I continued to be quite active in scholarship, with publication of chapters in four books (Multicultural Perspectives in Music Education [vol. 2 and 3], De-Canonizing Music History, and Music Education for Changing Times: Guiding Visions for Practice), as well as refereed articles in the journals Parlando (in Hungarian) and Visions of Research in Music Education. However, publication of my own books was postponed to 2010.

Another highlight of the year was contributing to the finalization of plans for the new Master of Global Music (GLOMAS) program in Northern Europe, and its official launch at the Womex festival in Copenhagen. This innovative degree will soon be offered in collaboration between institutions in Finland, Denmark, and Sweden, and promises to increase musical interactions between Europe, Africa, and the Middle East.
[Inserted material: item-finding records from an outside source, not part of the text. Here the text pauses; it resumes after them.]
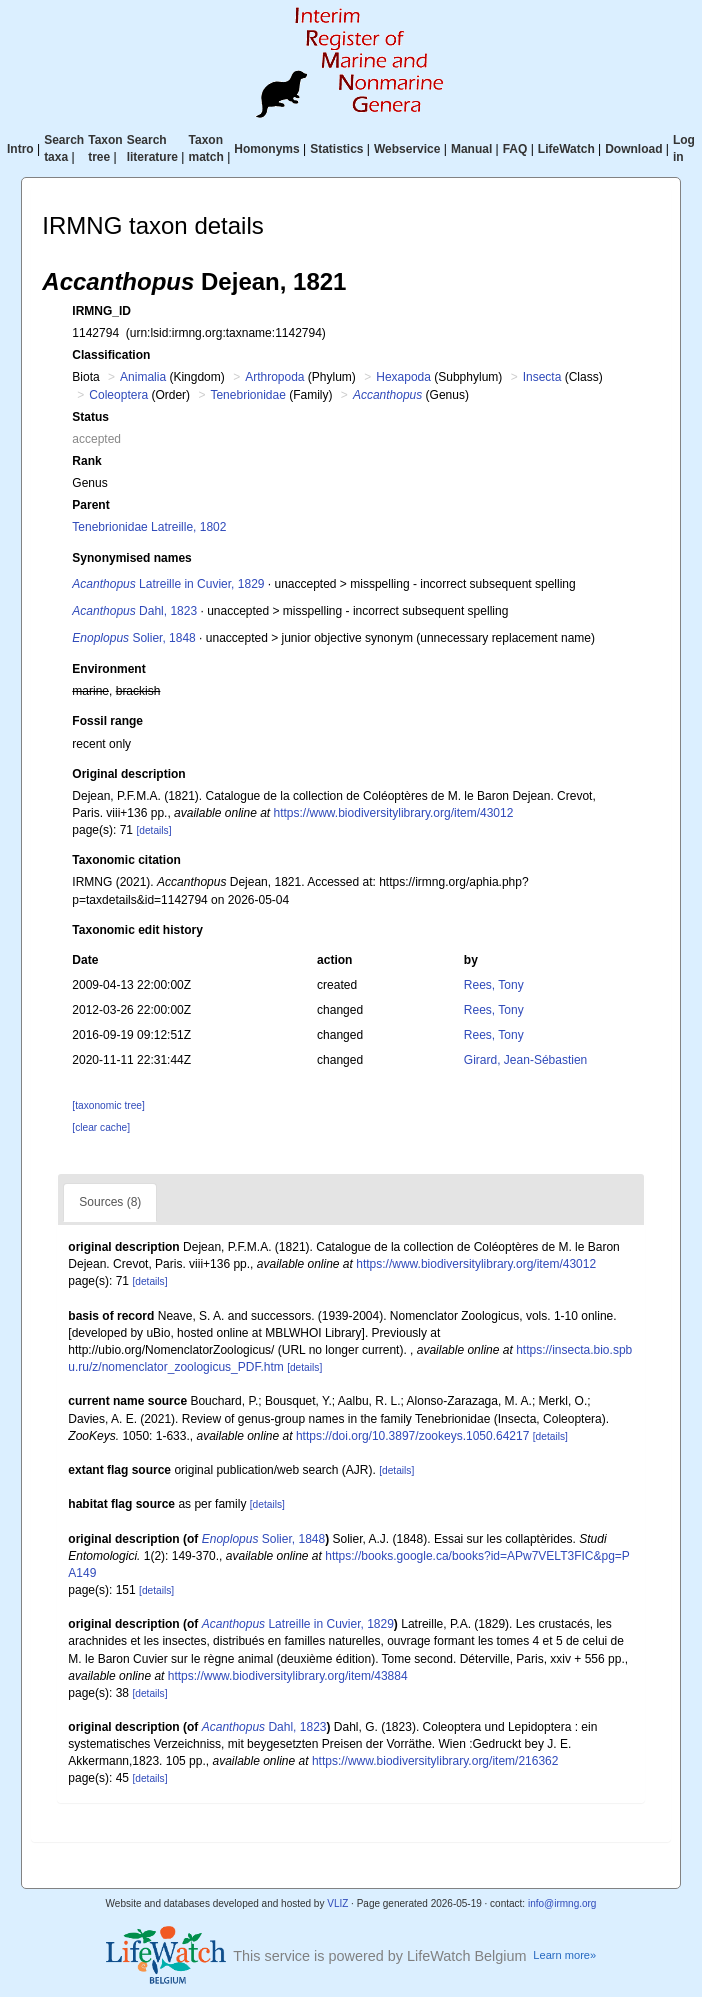 The width and height of the screenshot is (702, 1997). Describe the element at coordinates (274, 377) in the screenshot. I see `Arthropoda` at that location.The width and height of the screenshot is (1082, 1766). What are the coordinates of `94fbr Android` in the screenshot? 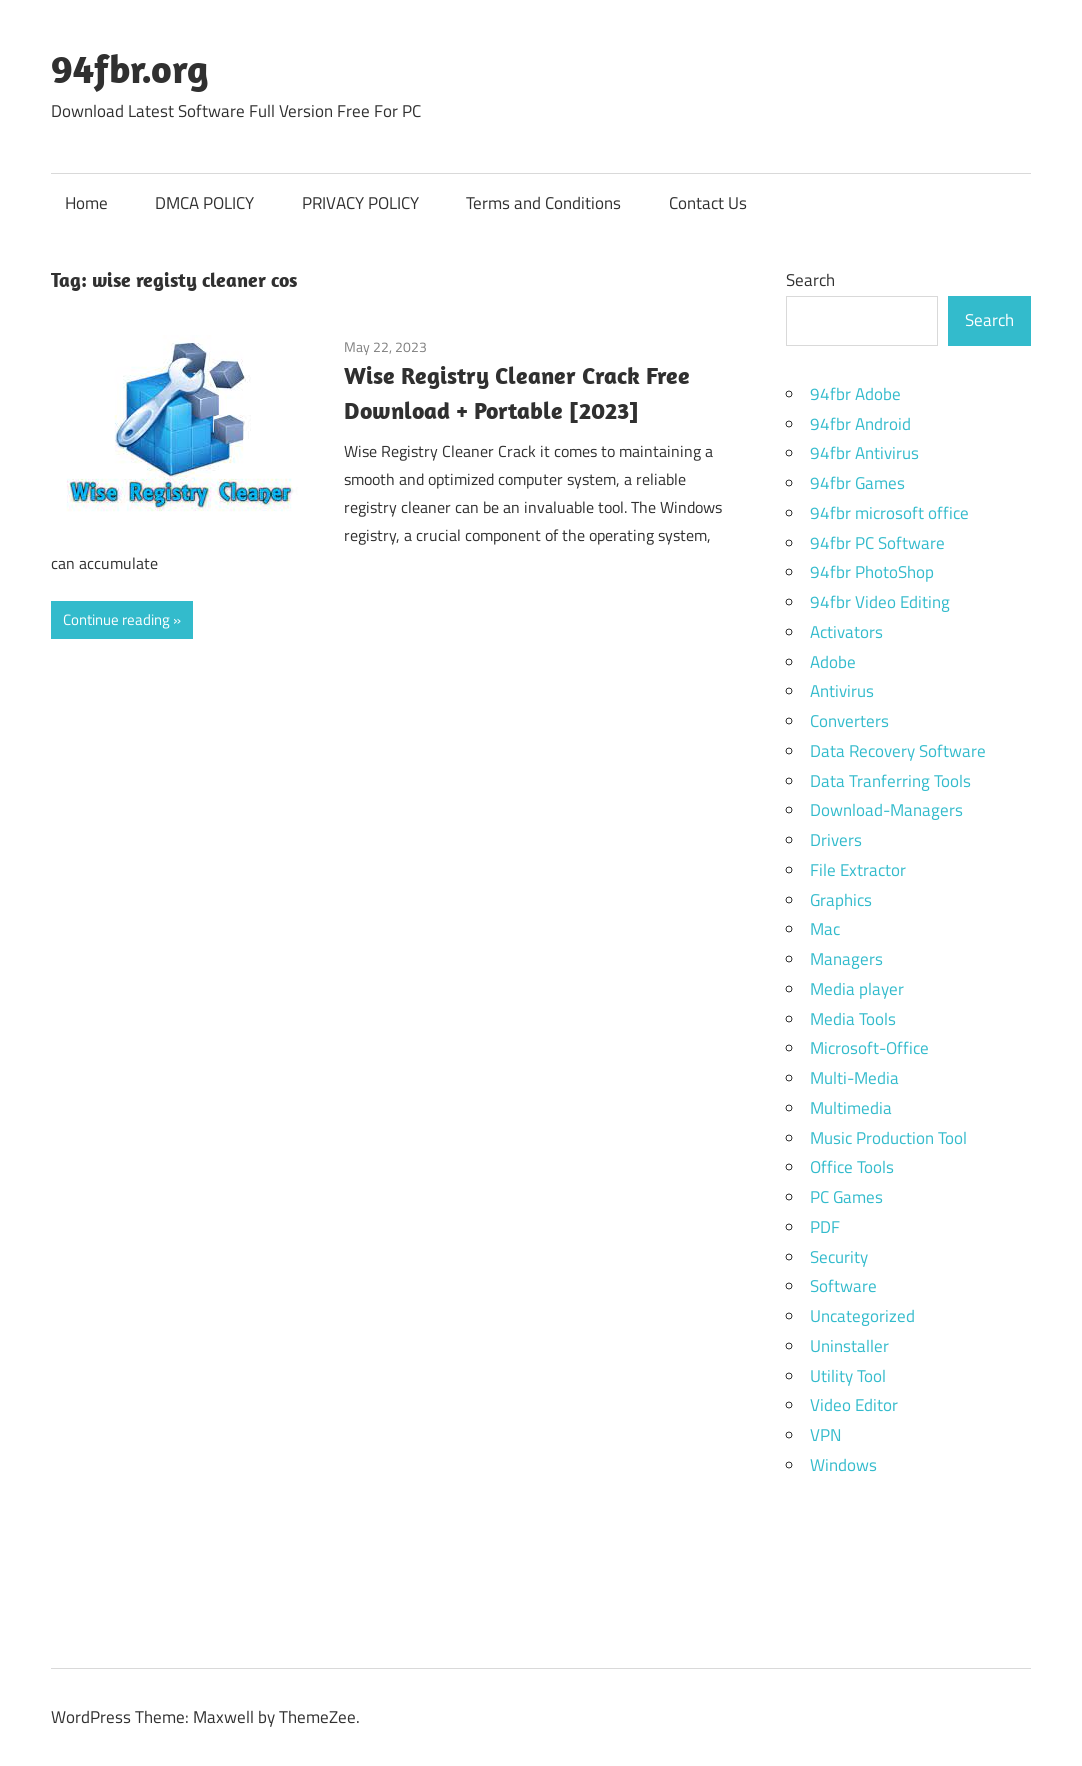 It's located at (860, 424). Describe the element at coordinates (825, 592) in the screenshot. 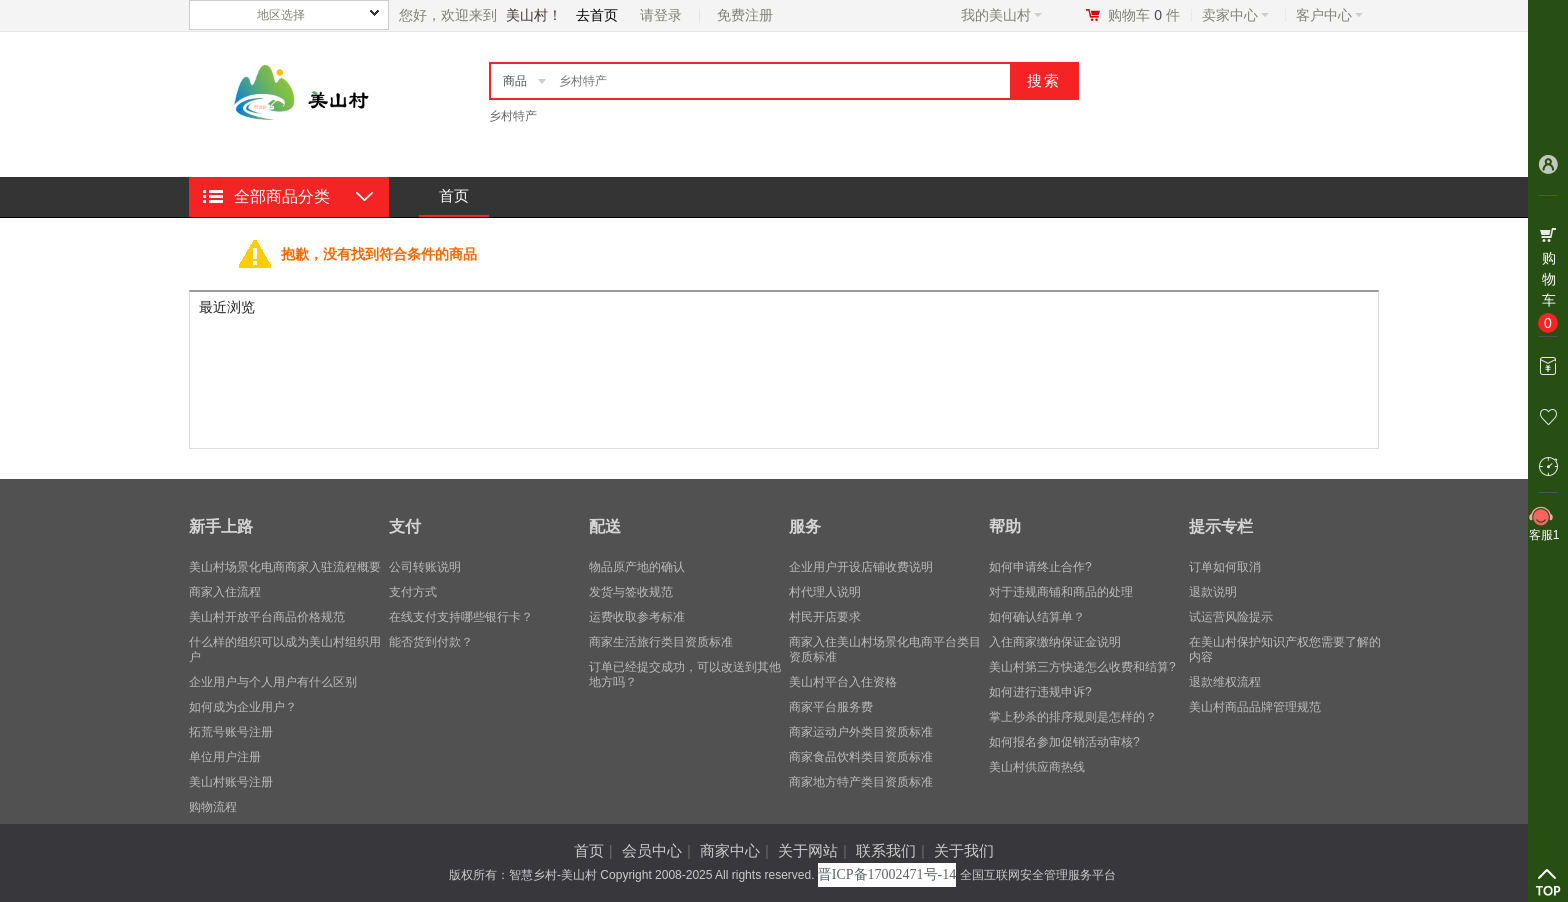

I see `村代理人说明` at that location.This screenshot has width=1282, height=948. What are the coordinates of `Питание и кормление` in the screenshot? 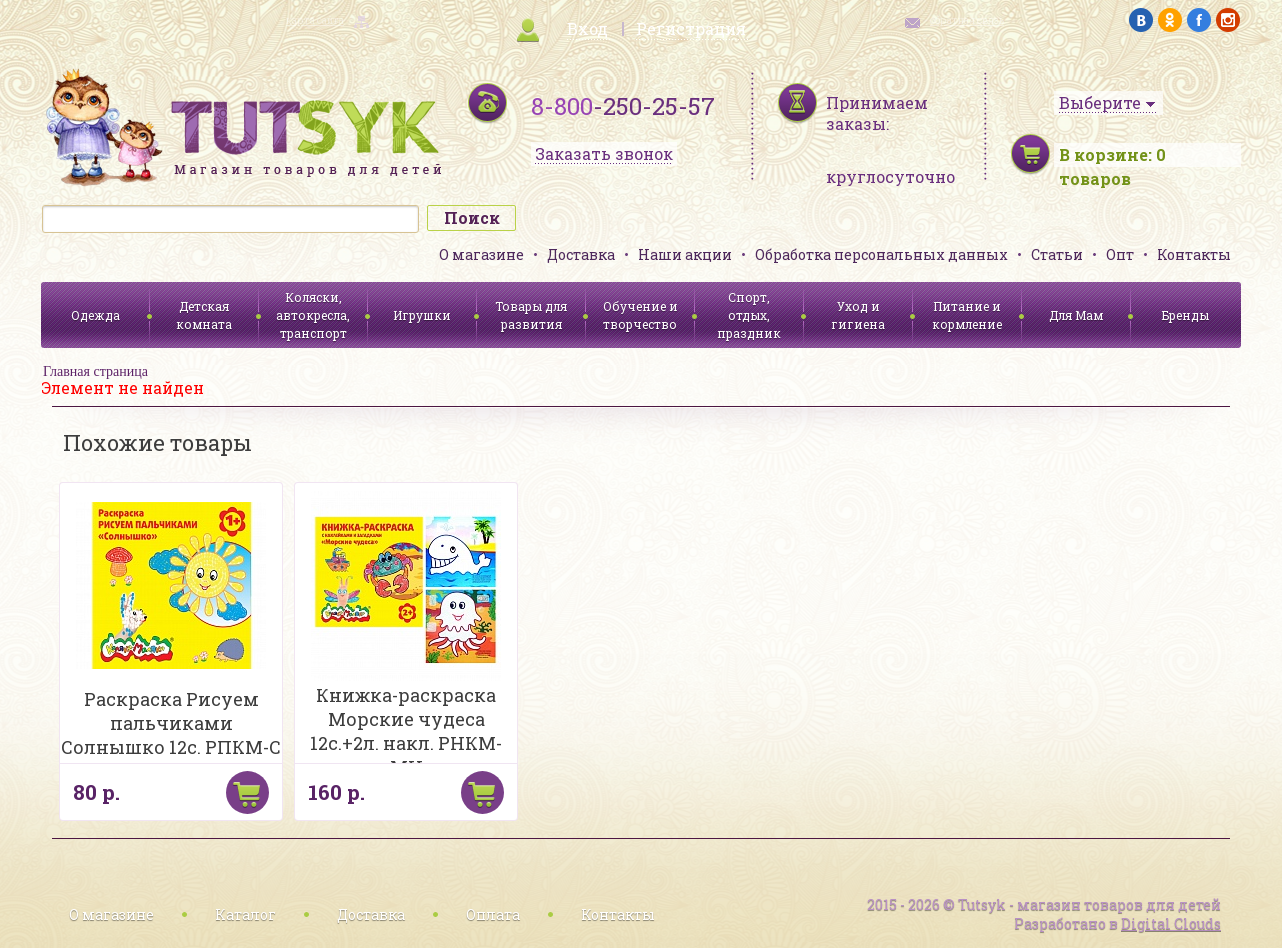 It's located at (967, 315).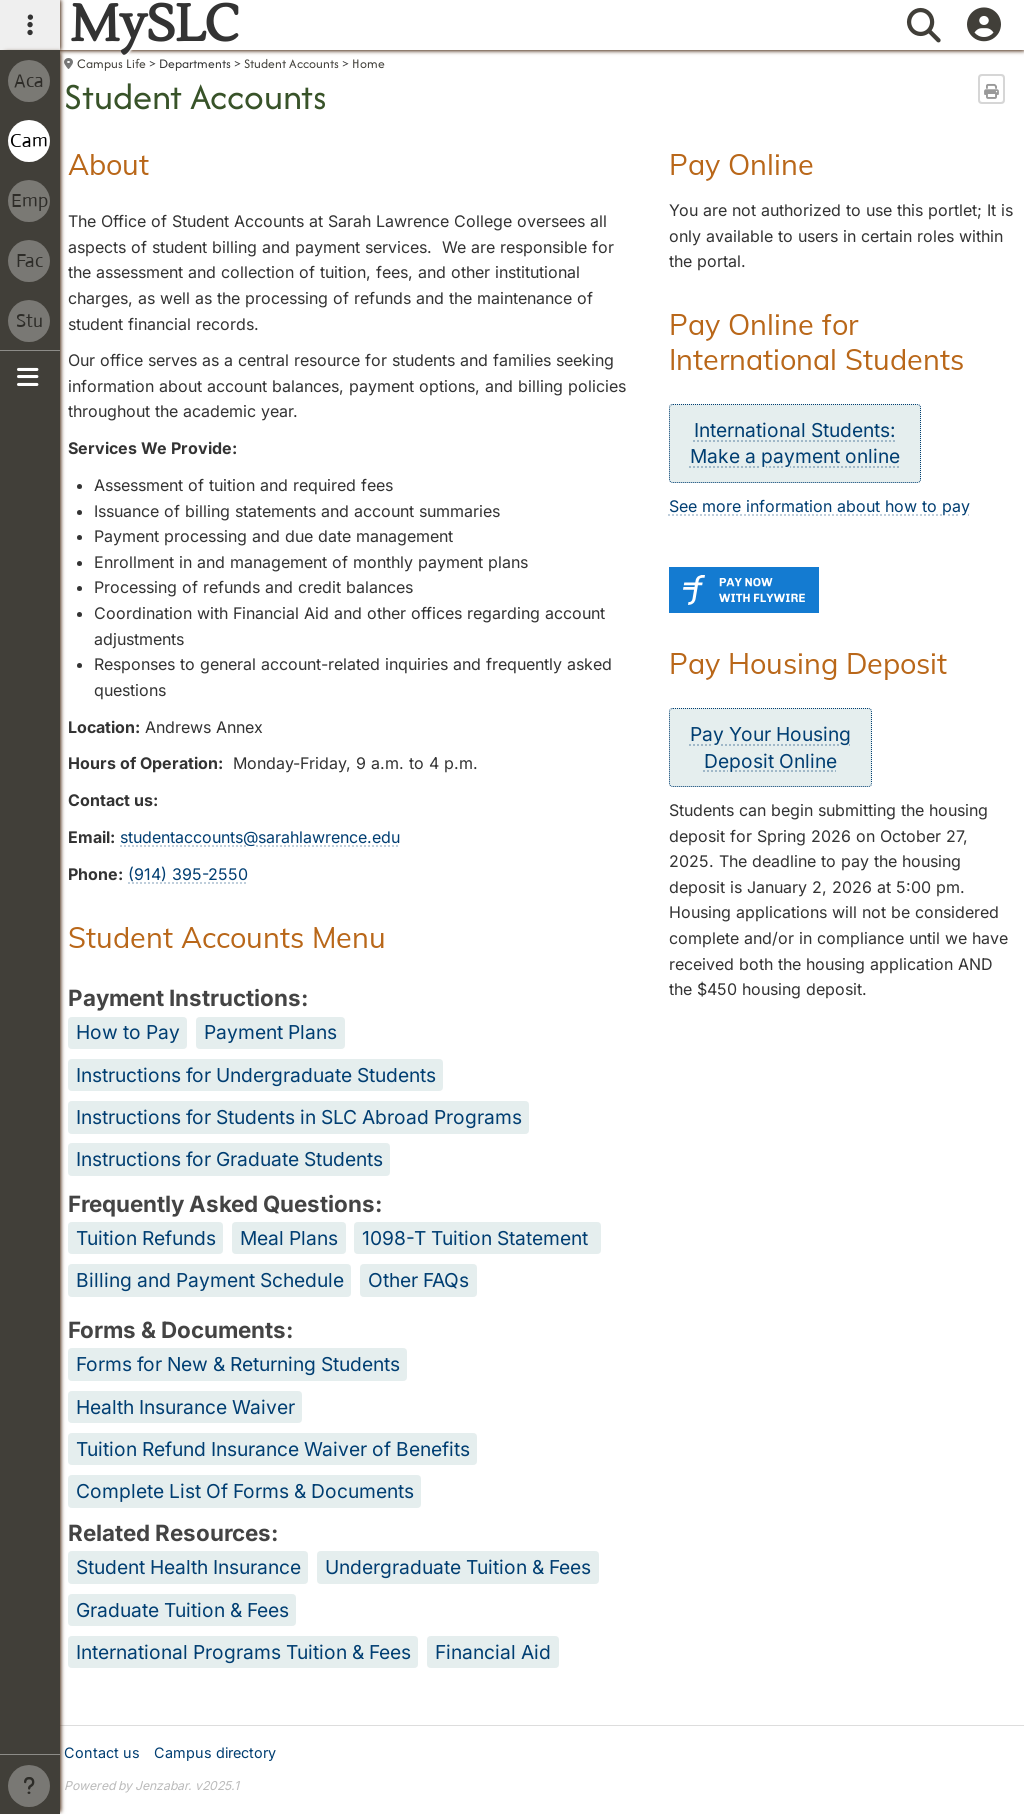 This screenshot has height=1814, width=1024. I want to click on Student Accounts Menu, so click(227, 937).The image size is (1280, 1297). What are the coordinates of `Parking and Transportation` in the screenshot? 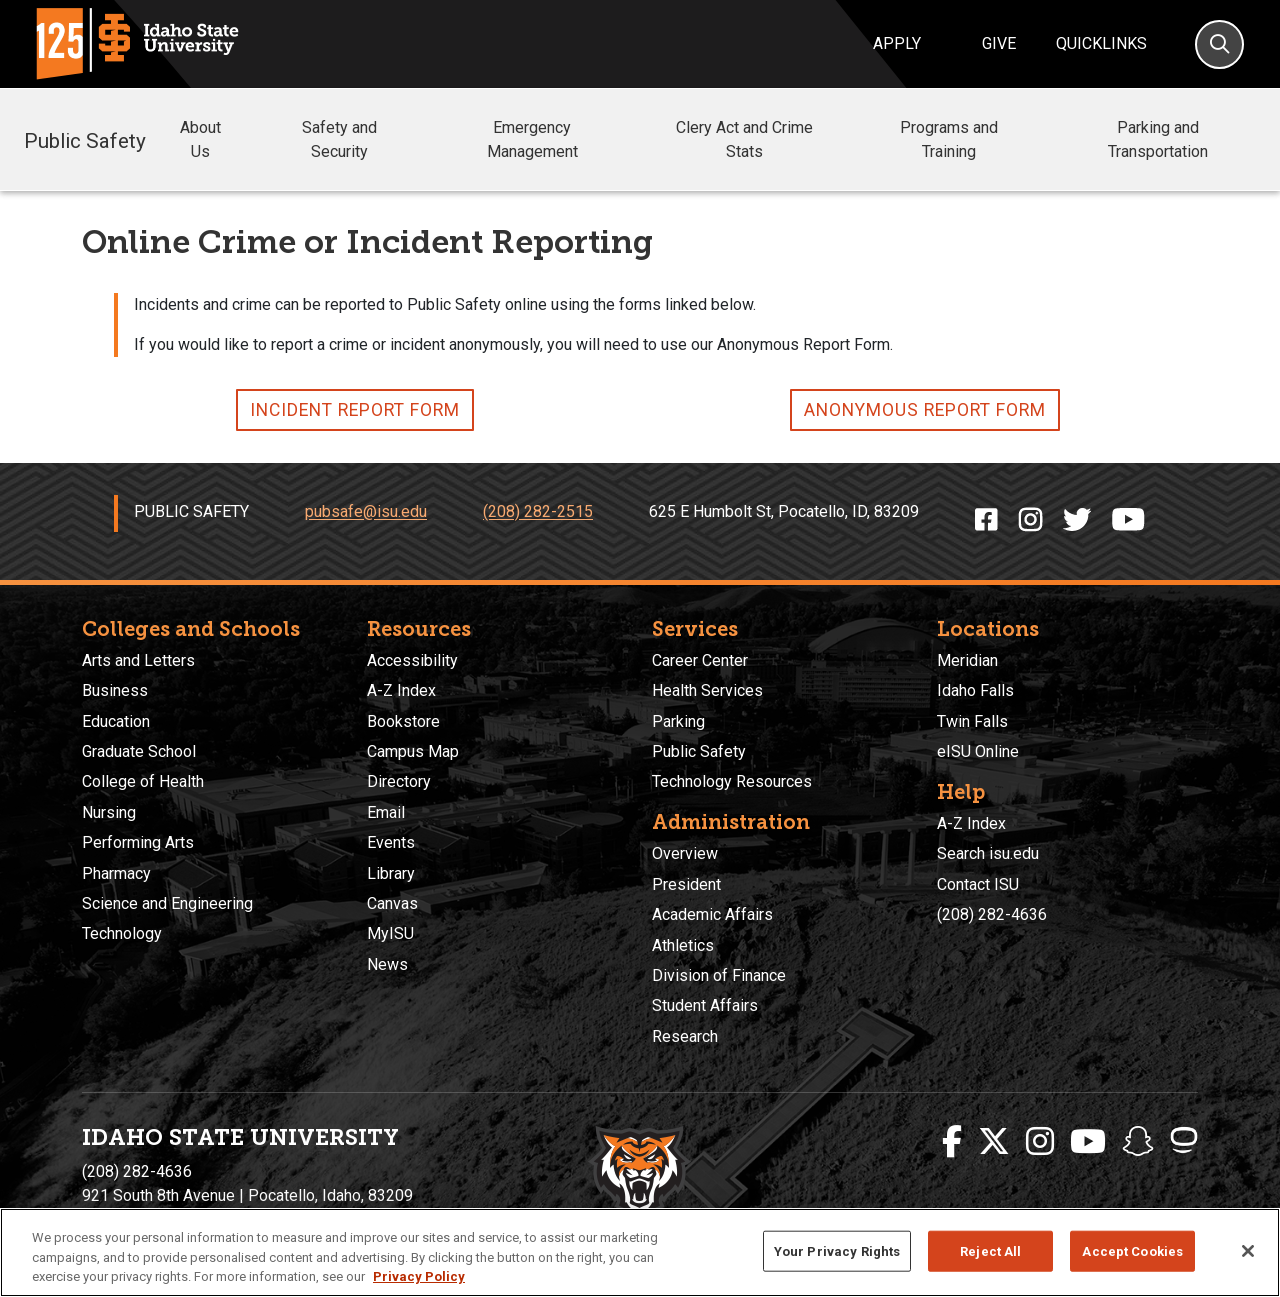 It's located at (1158, 139).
It was very enjoyable to attend the Society for Ethnomusicology international conference in Mexico City, where I was elected chair of its Historical Ethnomusicology special interest group. I expect this group to accomplish some great things over the next few years. I have also been participating in the Nordic Network for Integration of Music Informatics, Performance and Aesthetics (NNIMIPA), and have been appointed to the editorial board of its Journal of Music and Meaning, and asked to coordinate this group’s collectively authored research statement for publication.

It was also quite interesting to participate in the Orally Transmitted Music and Intercultural Education, symposium offered by EU Culture Initiative Music, Orality, Roots, Europe (MORE) at Cité de la Musique, Paris, France, and I look forward to more of its activities in the near future, including a conference to be hosted by Sibelius Academy.

On a more personal note, a major highlight of 2009 for me was my grandparents’ fiftieth wedding anniversary, in Seattle in late December.

What are the plans for 2010? . . .

This year I must focus on publishing two books that have been delayed for much too long: Wind Bands and Cultural Identity in Japanese Schools: An Ethnography and Social History, and Patriotism and Nationalism in Music Education. I will also publish two more book chapters, in Sociology and Music Education (now in press), and the Oxford Handbook of Music Education (first draft now in review).

The new GLOMAS program will admit its first cohort of graduate students, and I am committed to seeing this program carefully planned and successfully implemented. I am currently chairing the curriculum development committee for this degree at Sibelius Academy, and coordinating the admissions review process between this institution and partner institutions in Sweden and Denmark. Additionally, I expect to see at least three more doctoral students complete their degrees this academic year.

There are several interesting new developments with the Historical Ethnomusicology group, and both the NNIMIPA and MORE projects in Europe. I am also looking forward to singing bass for the Finnish choir Kampin Laulu's tour of Hungary, and to participating in the NORDTRAD folk music conference in Latvia.

[I took the above photo of an impressive church tower in Copenhagen in early 2009, when I was a visiting lecturer at the Rhythmic Music Conservatory.]